I have seen Accuair, Autopilot, and some Ride-Tech and Accuair seems to be most popular. Is there a certain kit or features that we need? 

Thanks


----------



## kdeboer (Feb 6, 2008)

I don't recommend air for a daily driver.


----------



## VRtotheSix (May 12, 2008)

I do.


----------



## Tucked (Jun 12, 2007)

Family car? 

E-level is the simplest once installed. Especially if the wife is driving it.


----------



## iplayonice (Feb 18, 2006)

Tucked said:


> Family car?
> 
> E-level is the simplest once installed. Especially if the wife is driving it.

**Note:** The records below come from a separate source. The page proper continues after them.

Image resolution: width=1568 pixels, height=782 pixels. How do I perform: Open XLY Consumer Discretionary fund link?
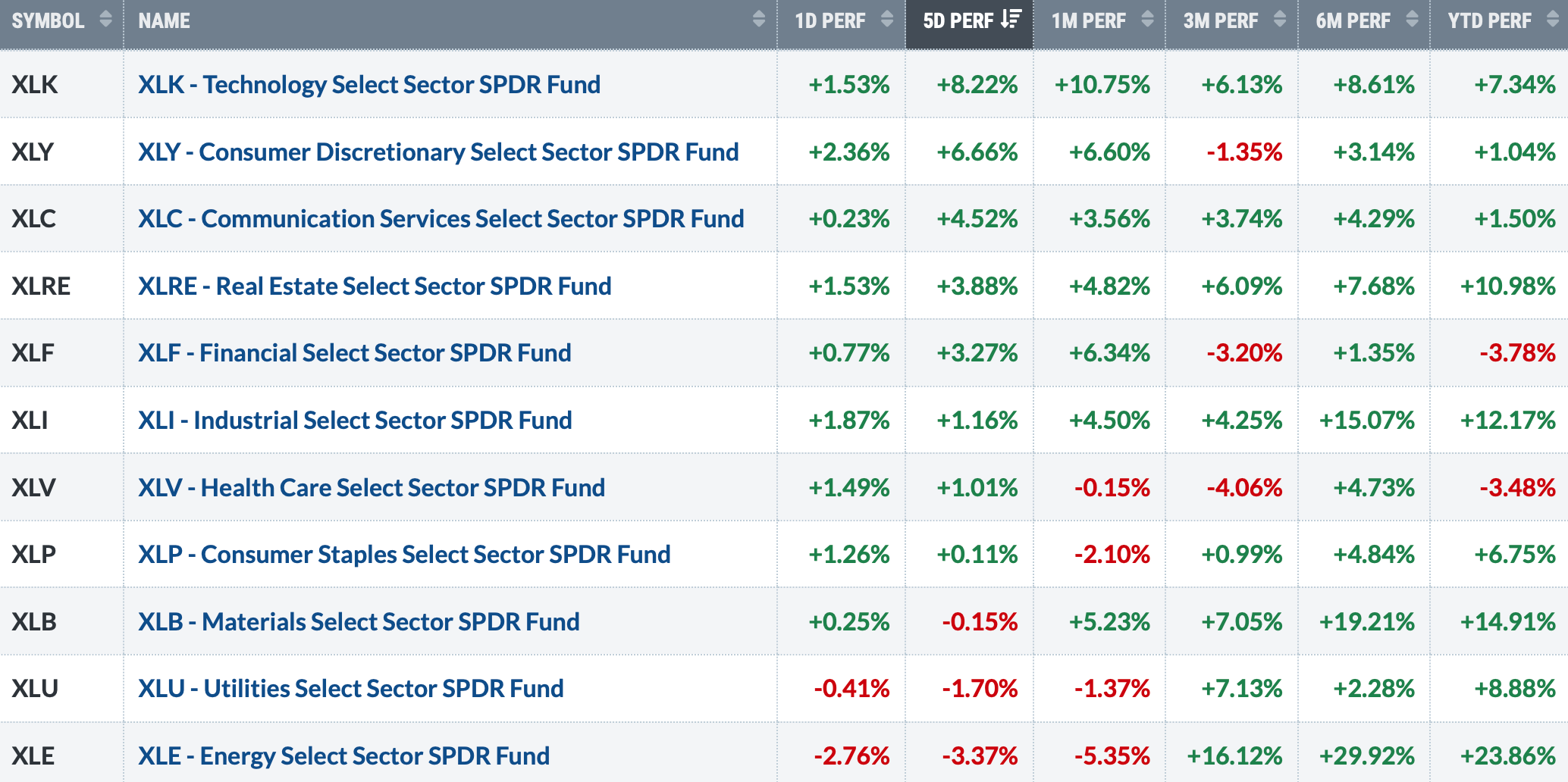(x=438, y=152)
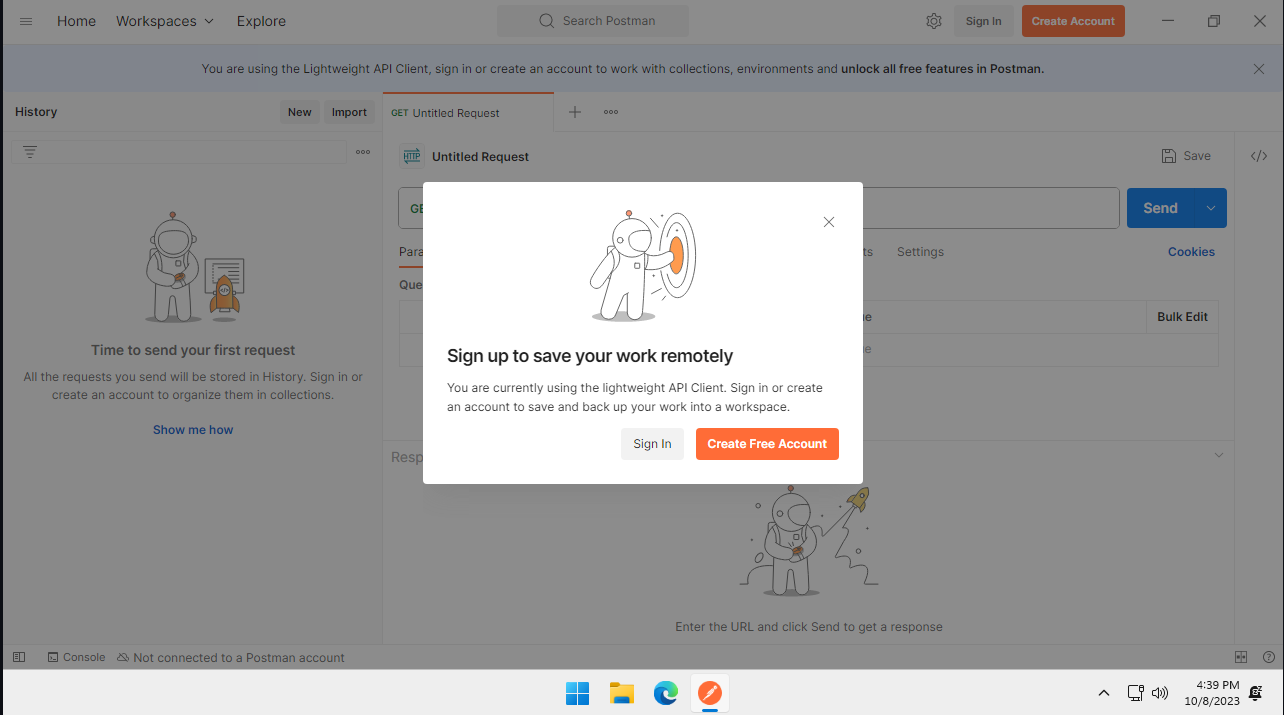Toggle two-pane layout icon in status bar
This screenshot has height=715, width=1284.
(x=1241, y=657)
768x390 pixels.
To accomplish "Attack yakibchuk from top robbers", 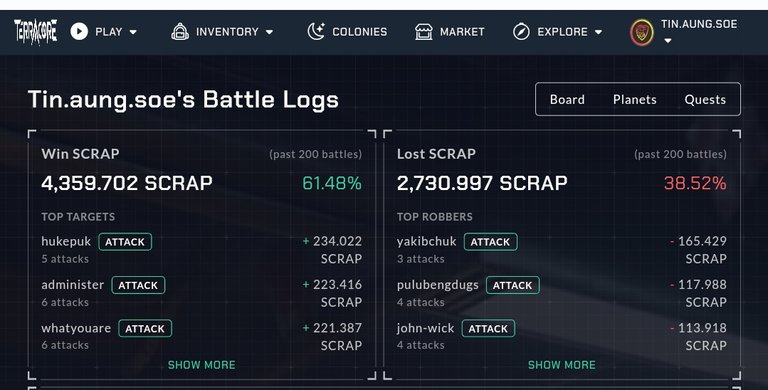I will [x=491, y=242].
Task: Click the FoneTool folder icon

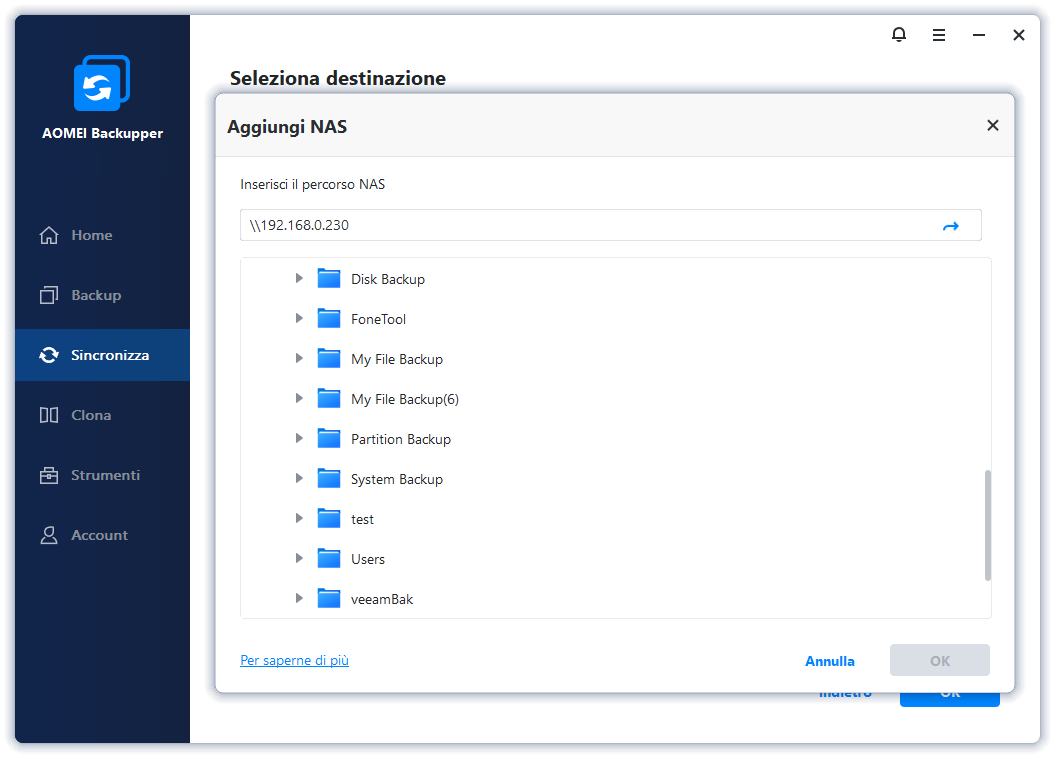Action: [329, 319]
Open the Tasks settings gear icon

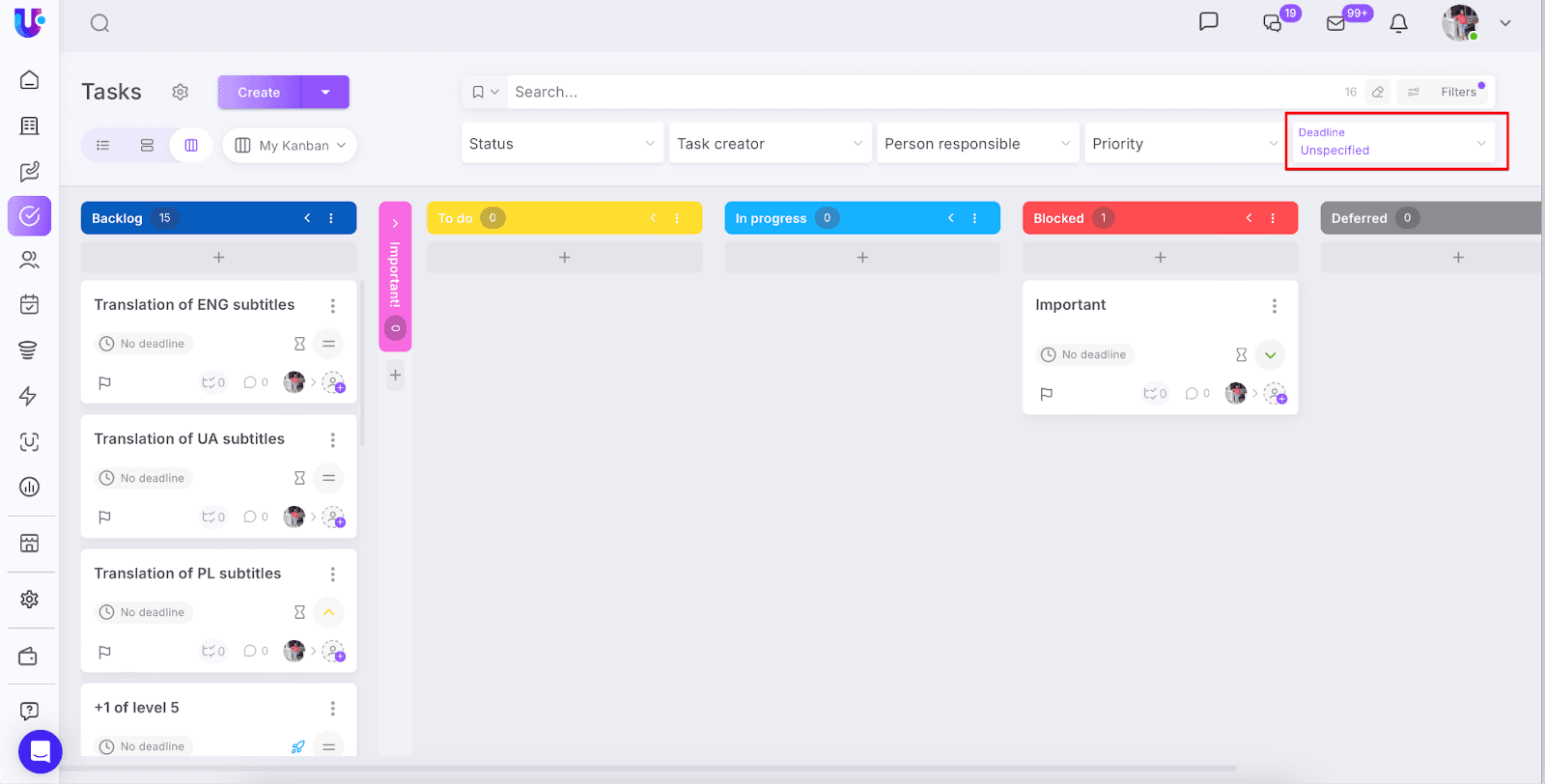pos(180,92)
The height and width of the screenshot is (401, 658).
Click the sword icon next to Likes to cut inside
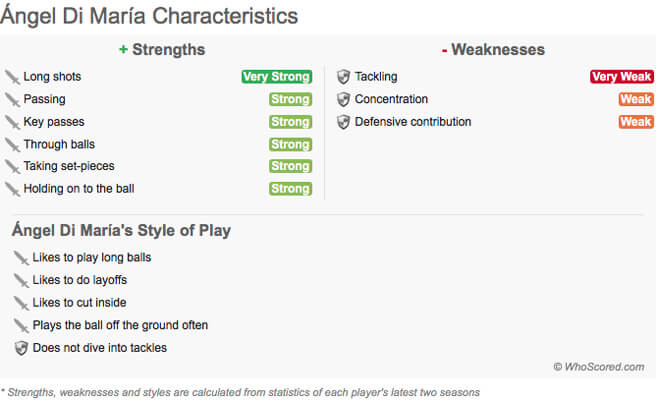[21, 303]
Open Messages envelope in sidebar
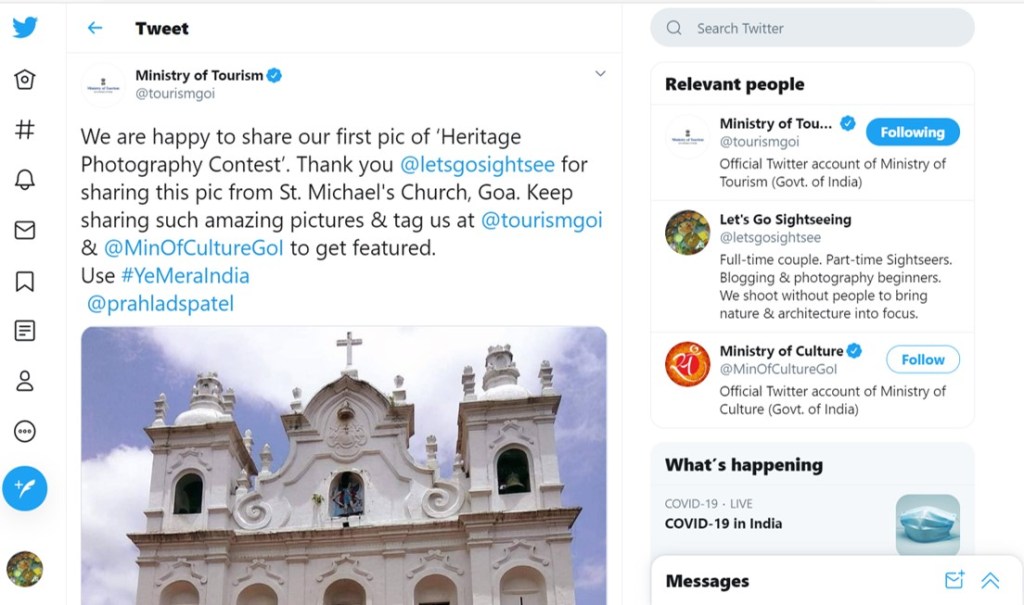The image size is (1024, 605). (x=25, y=230)
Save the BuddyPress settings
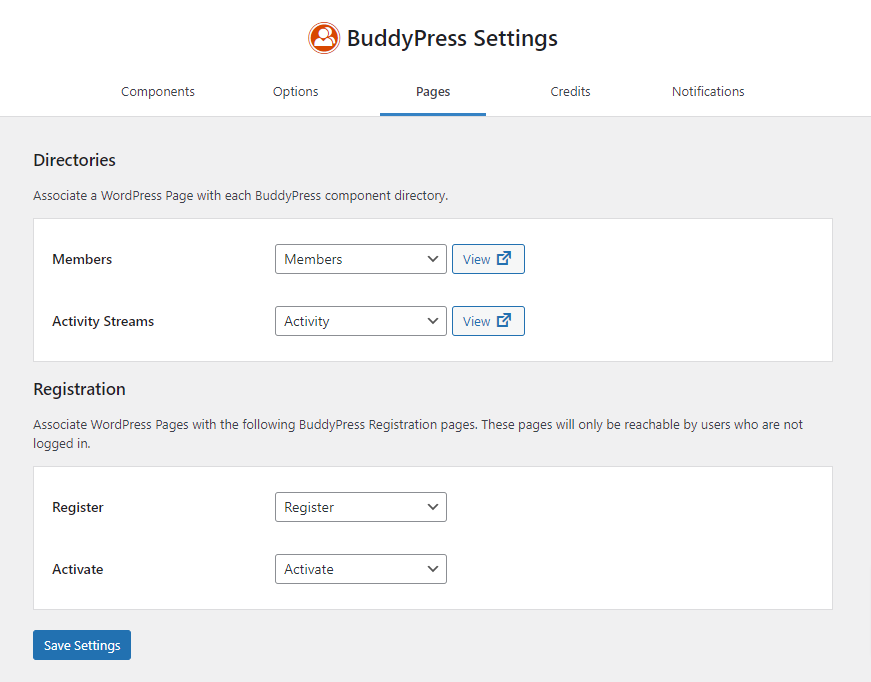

Ditto this once installed. Install is a major pita, but I don't have to monitor pressures or anything. You set your different ride heights you want, push a button and forget about it! It's awesome. And when I park (slammed of course) it auto sets to ride height so she won't forget and damage the car. 

My R32 is the only car I have, its on bags, and I would recommend air for anyone's daily driver. The only thing I would say is if you have small kids in the back, they might wake up when the compressor kick on.... if you can come up with a relatively quiet solution, I say do it.

Anyone not confident in air for a daily probably effed up their install :thumbup:


----------



## SilkyMitts (May 18, 2011)

Thanks for the information guys. With the E-Level there are several different packages, is there a certain one that would work best?


----------



## iplayonice (Feb 18, 2006)

SilkyMitts said:


> Thanks for the information guys. With the E-Level there are several different packages, is there a certain one that would work best?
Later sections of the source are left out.